I am running rvm Perhaps this has a bearing on the problem? Or perhaps this problem has a bearing on the rvm problem. https://github.com/wayneeseguin/rvm/issues/835
The issue certainly looks similar. Does it help if you move /etc/profile.d/rvm.sh away?
Yes, that is it. cd /etc/profile.d mv rvm.sh rvm.sh.old Reboot - and almost everything is fine.
Good to know. To summarize the problem: 1) /etc/X11/prefdm executes /usr/sbin/gdm 2) /usr/sbin/gdm is a shell script running in POSIX mode (it has #!/bin/sh) 3) /usr/sbin/gdm sources /etc/profile 4) /etc/profile sources /etc/profile.d/rvm.sh 5) rvm.sh depends on non-POSIX bash functionality, so a syntax error is hit. The whole thing quits with error code 2. I see at least 2 issues that made this problem needlessly difficult to debug: - /etc/X11/prefdm executes the display manager with ">/dev/null 2>&1", thus hiding the error messages. - /etc/profile sources the files /etc/profile.d/*.sh with: . "$i" >/dev/null 2>&1 again hiding the error messages. prefdm is owned by initscripts. Reassigning.
I cloned this for the packages setup and gdm as bug 805507 and bug 805517.
This is more or less intentional; it's executing, in order, fallbacks from a list of display managers. If we don't throw the error messages out, everyone will get error messages about display managers that don't exist on the system in question, in cases where them not existing isn't an error.
But: - it does the redirection even when running $preferred. - for the fallbacks it could do: [ -x /usr/sbin/gdm ] && exec /usr/sbin/gdm "$@" and similar.
It could, although that means it's tied into whatever directories the DM happens to live in, even if it moves. Obviously, this should go away with systemd-ification of display managers in F18.
(In reply to comment #19) > It could, although that means it's tied into whatever directories the DM > happens to live in, even if it moves. Good point. You might like this then: type -P gdm >/dev/null && exec gdm "$@" > Obviously, this should go away with systemd-ification of display managers in > F18. Yes, hopefully. You can decide whether to use the "type -P" guards, or just WONTFIX this for F<18.
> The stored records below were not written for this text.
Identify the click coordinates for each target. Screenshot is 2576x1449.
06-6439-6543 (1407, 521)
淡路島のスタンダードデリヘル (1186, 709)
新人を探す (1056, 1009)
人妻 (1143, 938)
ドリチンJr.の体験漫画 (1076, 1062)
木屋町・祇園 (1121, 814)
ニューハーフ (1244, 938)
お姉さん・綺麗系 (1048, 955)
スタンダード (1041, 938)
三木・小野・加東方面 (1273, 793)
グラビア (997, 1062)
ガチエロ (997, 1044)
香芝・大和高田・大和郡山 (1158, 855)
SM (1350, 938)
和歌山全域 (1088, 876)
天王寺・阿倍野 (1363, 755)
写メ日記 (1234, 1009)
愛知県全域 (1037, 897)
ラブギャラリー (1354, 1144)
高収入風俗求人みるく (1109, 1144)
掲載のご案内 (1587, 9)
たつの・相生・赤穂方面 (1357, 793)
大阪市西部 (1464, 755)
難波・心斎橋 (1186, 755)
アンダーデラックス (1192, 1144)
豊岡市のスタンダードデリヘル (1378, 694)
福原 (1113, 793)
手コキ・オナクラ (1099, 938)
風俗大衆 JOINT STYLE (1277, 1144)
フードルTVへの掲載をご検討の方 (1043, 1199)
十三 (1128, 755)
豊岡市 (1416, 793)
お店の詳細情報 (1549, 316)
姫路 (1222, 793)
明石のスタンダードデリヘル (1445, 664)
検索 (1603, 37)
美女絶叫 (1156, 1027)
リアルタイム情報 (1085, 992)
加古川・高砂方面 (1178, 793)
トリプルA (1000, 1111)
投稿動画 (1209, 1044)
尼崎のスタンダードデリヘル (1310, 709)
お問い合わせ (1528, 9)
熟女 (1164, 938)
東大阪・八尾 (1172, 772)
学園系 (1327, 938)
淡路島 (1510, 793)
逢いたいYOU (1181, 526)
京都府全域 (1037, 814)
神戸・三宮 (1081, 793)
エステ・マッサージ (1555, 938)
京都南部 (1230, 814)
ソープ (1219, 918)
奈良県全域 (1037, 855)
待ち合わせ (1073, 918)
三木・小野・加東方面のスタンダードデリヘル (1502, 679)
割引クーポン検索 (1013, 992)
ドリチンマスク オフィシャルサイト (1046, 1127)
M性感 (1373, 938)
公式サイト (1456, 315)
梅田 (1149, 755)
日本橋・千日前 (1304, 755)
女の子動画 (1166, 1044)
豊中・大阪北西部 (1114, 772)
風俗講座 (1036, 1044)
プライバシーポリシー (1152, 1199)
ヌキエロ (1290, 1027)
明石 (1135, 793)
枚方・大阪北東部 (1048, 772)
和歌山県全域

I think I'm going to WONTFIX this - trying to catch an error in profile.d shell scripts this way isn't a case to go out of the way to rearchitect and fix.
what's the conntent of /etc/sysconfig/desktop ? i got this issue also, but i fixed, cuz i allways install Fedora from minimal packages options on install stage and every time i forgot to config /etc/sysconfig/desktop, i think this skips firstlogin and other setup which could be the issue of not having /etc/sysconfig/desktop created which could lead to this "bug") [root@lxvz9mv901 ~]# uname -a Linux lxvz9mv901 3.3.7-1.fc17.i686.PAE #1 SMP Mon May 21 22:42:05 UTC 2012 i686 i686 i386 GNU/Linux [root@lxvz9mv901 ~]# rpm -q openbox lxdm openbox-3.5.0-5.fc17.i686 lxdm-0.4.1-1.fc17.i686 [root@lxvz9mv901 ~]# and i got solved as soon as created /etc/sysconfig/desktop here you have mine: [root@lxvz9mv901 ~]# cat /etc/sysconfig/desktop PREFERRED=/usr/bin/openbox-session DISPLAYMANAGER=/usr/sbin/lxdm [root@lxvz9mv901 ~]#